Creepy College
By Mark McConville
LOOK inside this abandoned college where specimens and skeletons of long dead animals have been left behind by disillusioned teaching staff.
Eerie images and video show the forgotten science labs where the creepy remains have been left in jars and boxes.
Other haunting shots show a common area with tables strewn across the floor, a fancy function room and a huge empty auditorium with rows upon rows of seats still intact.
The spooky pictures and footage were taken by urban explorers The Proper People at Knoxville College in Knoxville, Tennessee.
“It’s amazing how an entire college campus could just become abandoned,” said group member Michael.
“While at the campus we explored several buildings, including their centre for performing arts, a dormitory, the student centre, and the science building.
“The science building was by far the most interesting and we could have stayed in there for hours. There were physics, chemistry, and biology classrooms all filled with equipment.
“The science building actually had to be seized from the school by the EPA several years ago, to perform a clean-up because it was found that they were improperly storing chemicals and radioactive materials within the building.”
The educational facility was a historically black liberal arts college founded in 1875 by the United Presbyterian Church of North America.
It has been closed since May 2015 when it initially suspended classes until Autumn 2016 after an enrolment of only fifteen students.

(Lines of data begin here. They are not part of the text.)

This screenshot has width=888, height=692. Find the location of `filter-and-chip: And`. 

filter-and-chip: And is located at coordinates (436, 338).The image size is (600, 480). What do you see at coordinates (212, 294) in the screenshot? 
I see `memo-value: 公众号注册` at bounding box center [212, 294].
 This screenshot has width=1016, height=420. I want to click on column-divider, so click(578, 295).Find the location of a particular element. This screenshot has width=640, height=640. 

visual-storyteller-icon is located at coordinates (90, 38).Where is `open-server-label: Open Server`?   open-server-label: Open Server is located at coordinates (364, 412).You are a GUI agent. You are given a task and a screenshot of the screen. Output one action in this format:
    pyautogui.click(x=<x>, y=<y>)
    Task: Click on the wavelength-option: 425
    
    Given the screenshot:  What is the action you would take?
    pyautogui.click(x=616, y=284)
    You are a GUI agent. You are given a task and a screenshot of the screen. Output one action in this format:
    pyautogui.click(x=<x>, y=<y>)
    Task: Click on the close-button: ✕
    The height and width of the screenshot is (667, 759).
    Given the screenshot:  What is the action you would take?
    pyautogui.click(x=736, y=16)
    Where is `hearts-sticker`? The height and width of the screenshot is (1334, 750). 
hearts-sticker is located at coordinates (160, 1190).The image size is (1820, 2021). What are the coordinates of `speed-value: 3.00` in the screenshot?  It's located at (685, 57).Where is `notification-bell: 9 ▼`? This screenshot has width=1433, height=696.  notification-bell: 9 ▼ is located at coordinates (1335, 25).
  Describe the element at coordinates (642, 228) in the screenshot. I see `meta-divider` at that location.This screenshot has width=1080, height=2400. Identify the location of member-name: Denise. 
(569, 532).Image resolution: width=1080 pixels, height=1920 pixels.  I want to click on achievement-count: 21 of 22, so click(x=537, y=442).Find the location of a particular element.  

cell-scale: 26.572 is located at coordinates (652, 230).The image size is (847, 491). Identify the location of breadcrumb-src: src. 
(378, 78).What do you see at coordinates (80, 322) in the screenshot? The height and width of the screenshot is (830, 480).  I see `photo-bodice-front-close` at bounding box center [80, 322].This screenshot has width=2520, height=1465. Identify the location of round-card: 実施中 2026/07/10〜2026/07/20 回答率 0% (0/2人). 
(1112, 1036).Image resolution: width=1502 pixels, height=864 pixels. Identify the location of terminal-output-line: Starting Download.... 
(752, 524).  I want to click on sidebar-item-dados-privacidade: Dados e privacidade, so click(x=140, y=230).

In truth, the school’s problems had begun long before that. It began to struggle financially in the 1970s before it had its accreditation withdrawn in 1997.
Enrolment plummeted and most degree programs were discontinued and campus buildings closed and abandoned. The Stewart Science Hall, where most of the footage was shot, has ongoing contamination issues.
“The main downfall of the college though was the lack of enrolment however,” said Michael.
“It was an HBCU, and these are seeing a decline across the country. Knoxville College is likely just the first of many that will end up abandoned.
“I love photographing abandoned buildings because there is just so much that I find visually stimulating within them. They also inherently tell a story, or part of a story, and therefore grab people’s imaginations.”